Sylva Nze Ifedigbo
I find it fit to write this brief in celebration of three remarkable and most eventful years of the existence of Saharareporters which has taken citizen journalism and internet blogging to a whole new height.
Every internet active Nigerian especially the news bluffs in every part of the world would attest to the popularity this site enjoys not just as “first with the news” but also as the fearless reporter of those issues our other journalist are either not aware of or are too afraid to report about.
On several occasions, SR has reported stories months before they break in the local Nigerian Media and the facts behind these stories makes for a situation where even the oppressors can not help but marvel.
And indeed the oppressors have not only marveled, they have like is normal of them made frantic, rabid and largely unsuccessful attempts to shut down SR or to track down its sources.
What perhaps the Government fails to understand is that shutting down the site does not kill the idea nor would it stop the stories from breaking because the present Saharareporters have given birth to so many other saharareporters and has evolved in the consciousness of Nigerians both home and abroad, the need to speak against bad leadership in high and low places and gradually a silent SR wind of revolution is blowing across the land.

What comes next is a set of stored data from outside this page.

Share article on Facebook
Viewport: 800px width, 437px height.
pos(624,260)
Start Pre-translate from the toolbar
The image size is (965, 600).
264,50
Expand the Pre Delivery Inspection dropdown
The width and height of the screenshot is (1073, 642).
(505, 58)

In three years, SR has been able to show that the people in Government are not spirits but human beings whose action or inactions can be followed, investigated and reported on without fear or favour. It has demonstrated that perhaps we might not need to wait for the nit-wits in the National Assembly to pass the FOI-Bill before we begin to employ journalism as a potent weapon against oppression, injustice and bad/illegal leadership.
Many people have had course to question some of the SR reports, describing them-the operators- as being over speculative or extremist, but interestingly, none has been able to disprove any of the reports. Agreed SR might have made mistakes on some occasions (which is consistent with being human) or might have reported issues that required extraterrestrial powers to provide discernable proof to, but the fact remains that in all cases, it’s the readers call to agree or not or sue if really something false has been said about you.

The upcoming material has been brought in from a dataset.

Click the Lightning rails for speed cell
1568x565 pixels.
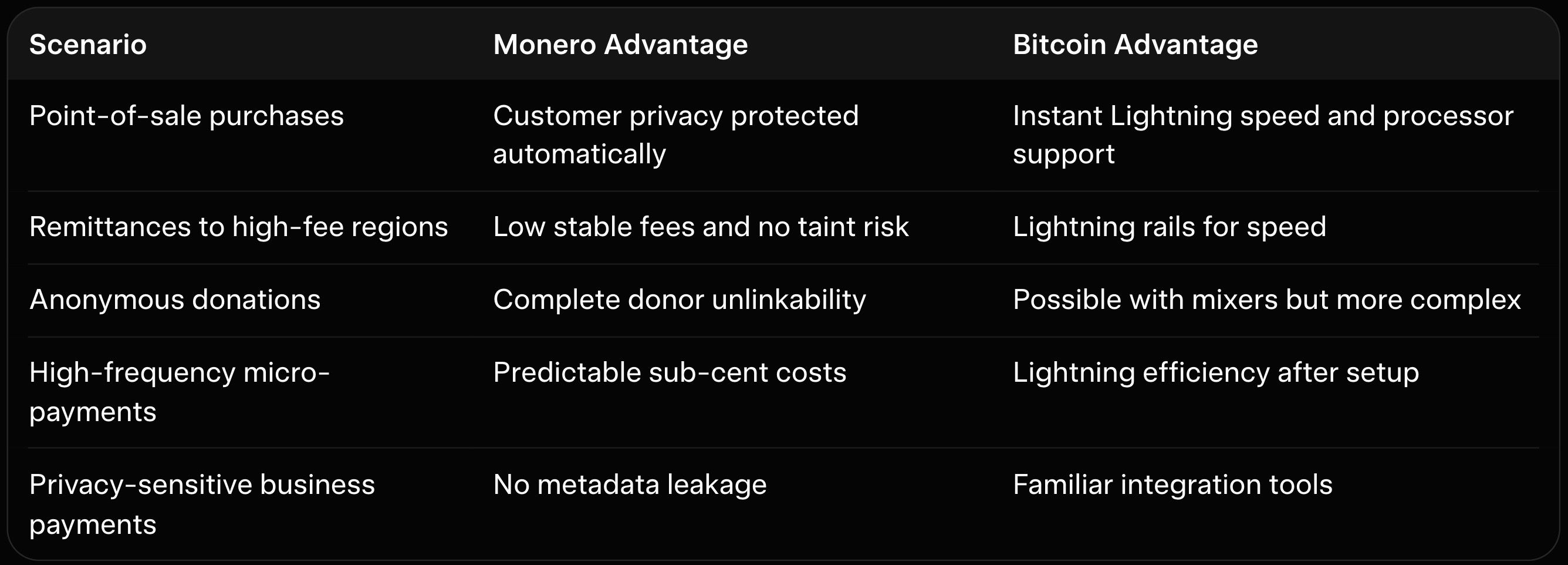click(x=1169, y=227)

I am proud to be associated with this success story, on which I have published countless number of incisive articles and I wish Sowore and the rest of the (our) team many more years of successful journalistic activism as we all continue to work towards that day when we all shall be proud to identify ourselves as Nigerians anywhere in the world, not because the documents we carry says so but because our country has traced her way out of the woods and was now on course to real greatness.
When we get there, we shall all remember that saharareporters played a huge part in getting us there.
Until then, keep reporting yourself.